OTTAWA -- Prime Minister Justin Trudeau may have taken to Twitter this weekend to defend immigration and diversity, but behind the scenes there's a formidable ghost bedevilling the machinery of Canadian government -- Donald Trump.
The U.S. president's way of communicating -- Tweets, various interview musings and executive order pronouncements -- have upended the traditional, time-honoured way of conducting the business of Canada's relations with its largest trading partner and top ally.
The effect, sources tell The Canadian Press, is historic because the usual way that Canada and most western governments would make foreign policy has been thrown out the window.
The bottom line, they say, is the absence of something very basic -- paper.
Trump's first week in the White House has done away with the usual formula of public administration.
In the pre-Trump world, a foreign government would make an announcement -- state its intent to do something -- then the paper would follow. That usually meant a written, well-considered policy statement on the way forward, or a piece of legislation that was designed to get the job done.
Canadian bureaucrats would then in turn draft a policy or a response. But their pens are down, sources say, because they have nothing tangible to analyze from the Americans.

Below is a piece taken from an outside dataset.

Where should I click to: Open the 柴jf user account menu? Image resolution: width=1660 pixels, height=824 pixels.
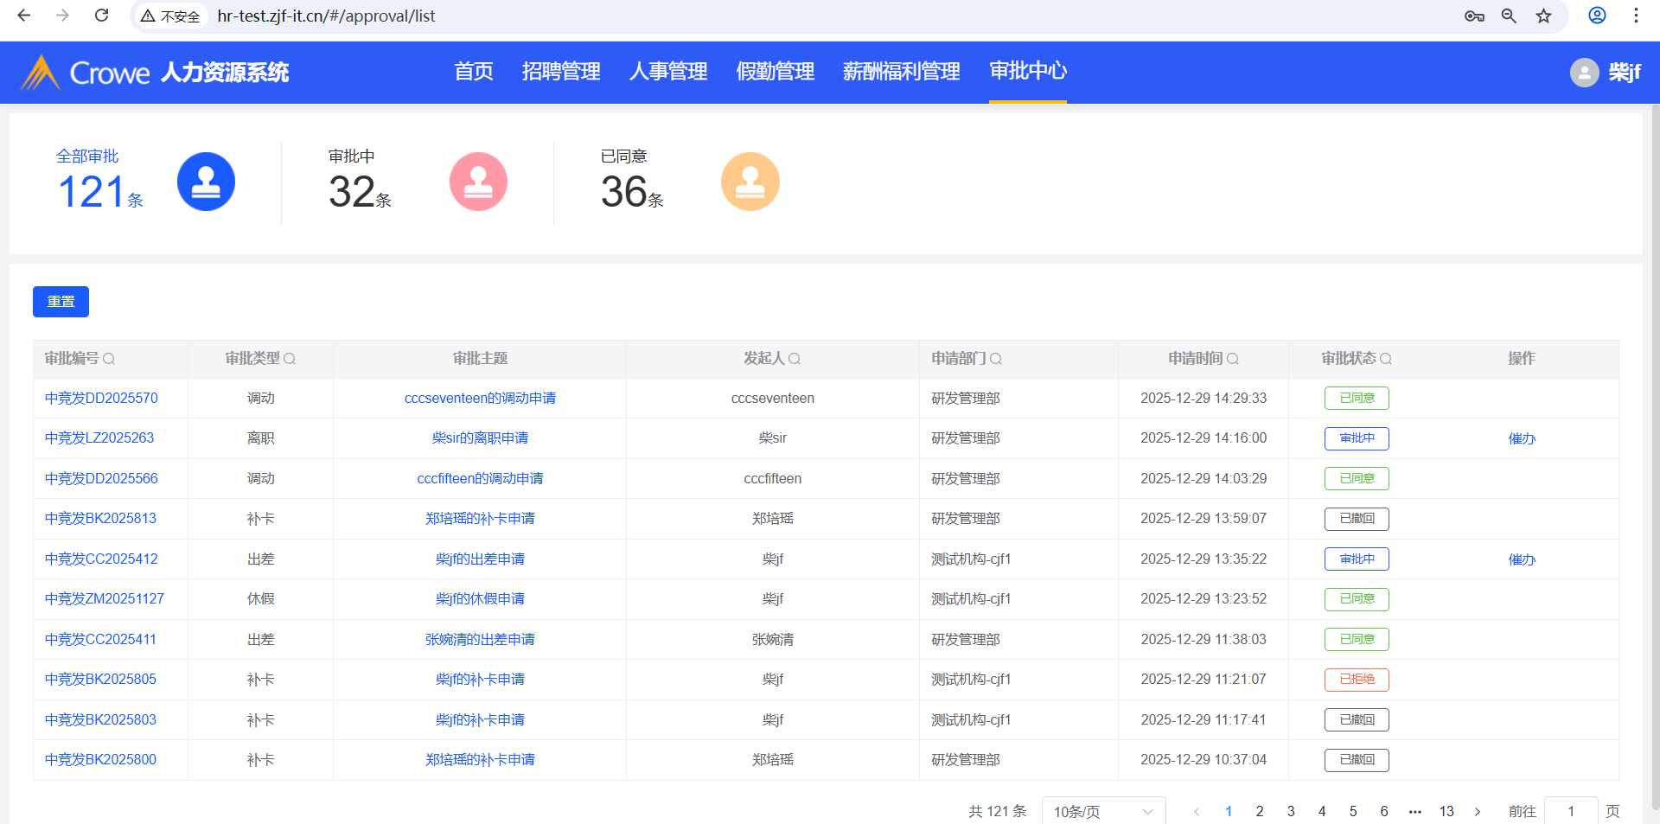1606,73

The insiders spoke to The Canadian Press on the condition they not be identified because of the sensitivity surrounding the issue.
For the most part, this back-and-forth chaos has meant that Canada's approach has been to adhere to a very strict and basic strategy -- reinforcing the positives of the deeply-integrated Canada-U.S. trading relationship with its intertwined supply chains, said one source.
That explains the almost slavish adherence to the talking points that Trudeau and other cabinet ministers have been using -- that 35 U.S. states have Canada as their number one customer, that nine million U.S. jobs depend on trade with Canada.
But on Saturday, Trudeau moved beyond that cautious approach when he used Twitter to react to Trump's order barring citizens of seven countries, including Syria, from entering the United States.
"To those fleeing persecution, terror (and) war, Canadians will welcome you, regardless of your faith," read Trudeau's tweet, followed by one containing a photo of him greeting a young Syrian refugee.
Meanwhile, Trudeau's officials needed to act swiftly to clarify what Trump's travel ban would mean for Canadians with dual citizenship. Would they be turned away at the border?
Trudeau's National Security Adviser Daniel Jean and other officials reached out to their American counterparts, including Trump's National Security Adviser Michael Flynn, for answers, Trudeau's spokeswoman Kate Purchase said late Saturday.
"NSA Flynn confirmed that holders of Canadian passports, including dual citizens, will not be affected by the ban," Purchase said.
That contradicted a statement earlier in the day from the U.S. State Department that said Canadians with dual citizenship from Iran, Iraq, Sudan, Somalia, Syria, Yemen and Libya would be denied entry for the next three months along with citizens from those countries.
The Trump pattern of pronouncements-then-contradictions obscures the connection between what the president said and what gets pursued, sources say.
They cite numerous examples that are sowing confusion, including Thursday's upheaval over a proposed 20-per-cent border tax on imports from Mexico as a way of making it pay for the U.S. wall Trump wants to build between the two countries.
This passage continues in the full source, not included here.